TASK REQUIREMENTS: Every line from the one containing "Click parameter a in the diag signature" to the final line of the material below must be reproduced exactly; leave out all other lines.

RECORD EXTRACTS:
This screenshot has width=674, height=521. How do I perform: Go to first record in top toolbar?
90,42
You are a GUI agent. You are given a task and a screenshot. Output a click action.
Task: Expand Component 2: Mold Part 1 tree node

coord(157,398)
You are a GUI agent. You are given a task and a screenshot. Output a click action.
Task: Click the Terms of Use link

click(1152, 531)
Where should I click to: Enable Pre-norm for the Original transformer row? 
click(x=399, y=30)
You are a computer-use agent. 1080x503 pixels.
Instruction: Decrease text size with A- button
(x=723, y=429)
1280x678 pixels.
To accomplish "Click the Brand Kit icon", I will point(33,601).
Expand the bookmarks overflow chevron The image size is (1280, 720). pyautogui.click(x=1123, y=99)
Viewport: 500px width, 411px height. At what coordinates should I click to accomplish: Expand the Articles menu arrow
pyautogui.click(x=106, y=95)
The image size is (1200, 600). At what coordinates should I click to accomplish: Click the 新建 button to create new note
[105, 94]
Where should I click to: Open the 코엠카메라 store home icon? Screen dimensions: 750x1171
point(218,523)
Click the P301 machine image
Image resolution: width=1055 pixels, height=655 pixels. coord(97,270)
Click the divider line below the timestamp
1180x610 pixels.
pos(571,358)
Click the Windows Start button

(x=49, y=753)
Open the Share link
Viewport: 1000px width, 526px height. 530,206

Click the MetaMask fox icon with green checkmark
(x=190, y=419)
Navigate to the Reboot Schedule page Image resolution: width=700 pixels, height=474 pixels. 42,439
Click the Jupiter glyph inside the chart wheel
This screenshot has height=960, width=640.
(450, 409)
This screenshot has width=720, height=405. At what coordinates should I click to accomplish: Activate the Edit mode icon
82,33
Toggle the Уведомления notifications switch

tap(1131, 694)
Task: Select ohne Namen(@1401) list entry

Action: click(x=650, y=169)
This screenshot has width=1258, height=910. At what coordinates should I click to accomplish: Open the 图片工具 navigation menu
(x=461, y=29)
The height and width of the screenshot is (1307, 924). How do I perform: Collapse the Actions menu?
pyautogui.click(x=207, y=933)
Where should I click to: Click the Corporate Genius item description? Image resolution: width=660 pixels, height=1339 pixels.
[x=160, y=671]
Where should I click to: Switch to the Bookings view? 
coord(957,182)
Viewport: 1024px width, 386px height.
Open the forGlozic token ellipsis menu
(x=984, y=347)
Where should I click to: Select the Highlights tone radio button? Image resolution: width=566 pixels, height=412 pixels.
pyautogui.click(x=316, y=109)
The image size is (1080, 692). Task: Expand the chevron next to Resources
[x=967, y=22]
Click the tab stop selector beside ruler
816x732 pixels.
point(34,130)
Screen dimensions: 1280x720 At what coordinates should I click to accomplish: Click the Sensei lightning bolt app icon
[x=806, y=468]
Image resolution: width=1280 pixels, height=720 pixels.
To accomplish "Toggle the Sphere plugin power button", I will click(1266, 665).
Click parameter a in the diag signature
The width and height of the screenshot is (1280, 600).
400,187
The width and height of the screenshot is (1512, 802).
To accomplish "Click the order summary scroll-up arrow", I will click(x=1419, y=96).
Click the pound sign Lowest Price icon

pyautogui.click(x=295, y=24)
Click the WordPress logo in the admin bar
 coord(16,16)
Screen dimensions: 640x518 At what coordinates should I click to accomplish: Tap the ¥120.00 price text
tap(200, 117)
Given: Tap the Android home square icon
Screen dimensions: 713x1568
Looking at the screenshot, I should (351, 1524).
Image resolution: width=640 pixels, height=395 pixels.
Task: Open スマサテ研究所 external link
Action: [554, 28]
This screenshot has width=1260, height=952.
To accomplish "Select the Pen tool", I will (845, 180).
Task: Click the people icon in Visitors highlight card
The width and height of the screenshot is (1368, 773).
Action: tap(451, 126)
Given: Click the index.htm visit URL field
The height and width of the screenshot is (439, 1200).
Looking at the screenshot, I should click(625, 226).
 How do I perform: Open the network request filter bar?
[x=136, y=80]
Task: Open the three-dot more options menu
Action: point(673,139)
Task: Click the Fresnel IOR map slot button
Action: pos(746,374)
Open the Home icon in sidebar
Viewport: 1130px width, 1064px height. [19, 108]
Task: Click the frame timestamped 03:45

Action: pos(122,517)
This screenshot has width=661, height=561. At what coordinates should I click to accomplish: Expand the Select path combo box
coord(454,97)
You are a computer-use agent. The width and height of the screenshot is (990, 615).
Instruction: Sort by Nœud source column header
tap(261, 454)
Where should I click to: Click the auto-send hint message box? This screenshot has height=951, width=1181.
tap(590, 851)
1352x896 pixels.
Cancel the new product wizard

TASK OUTPUT:
Click parameter a in the diag signature
The width and height of the screenshot is (1280, 600).
400,187
The width and height of the screenshot is (1512, 802).
To accomplish "Click the order summary scroll-up arrow", I will click(x=1419, y=96).
Click the pound sign Lowest Price icon

pyautogui.click(x=295, y=24)
Click the WordPress logo in the admin bar
 coord(16,16)
Screen dimensions: 640x518 At what coordinates should I click to accomplish: Tap the ¥120.00 price text
tap(200, 117)
Given: Tap the Android home square icon
Screen dimensions: 713x1568
Looking at the screenshot, I should (351, 1524).
Image resolution: width=640 pixels, height=395 pixels.
Task: Open スマサテ研究所 external link
Action: [554, 28]
This screenshot has width=1260, height=952.
To accomplish "Select the Pen tool", I will (845, 180).
Task: Click the people icon in Visitors highlight card
The width and height of the screenshot is (1368, 773).
Action: tap(451, 126)
Given: Click the index.htm visit URL field
The height and width of the screenshot is (439, 1200).
Looking at the screenshot, I should click(625, 226).
 How do I perform: Open the network request filter bar?
[x=136, y=80]
Task: Open the three-dot more options menu
Action: point(673,139)
Task: Click the Fresnel IOR map slot button
Action: pos(746,374)
Open the Home icon in sidebar
Viewport: 1130px width, 1064px height. [19, 108]
Task: Click the frame timestamped 03:45

Action: pos(122,517)
This screenshot has width=661, height=561. At what coordinates should I click to accomplish: Expand the Select path combo box
coord(454,97)
You are a computer-use agent. The width and height of the screenshot is (990, 615).
Instruction: Sort by Nœud source column header
tap(261, 454)
Where should I click to: Click the auto-send hint message box? This screenshot has height=951, width=1181.
tap(590, 851)
1352x896 pixels.
Cancel the new product wizard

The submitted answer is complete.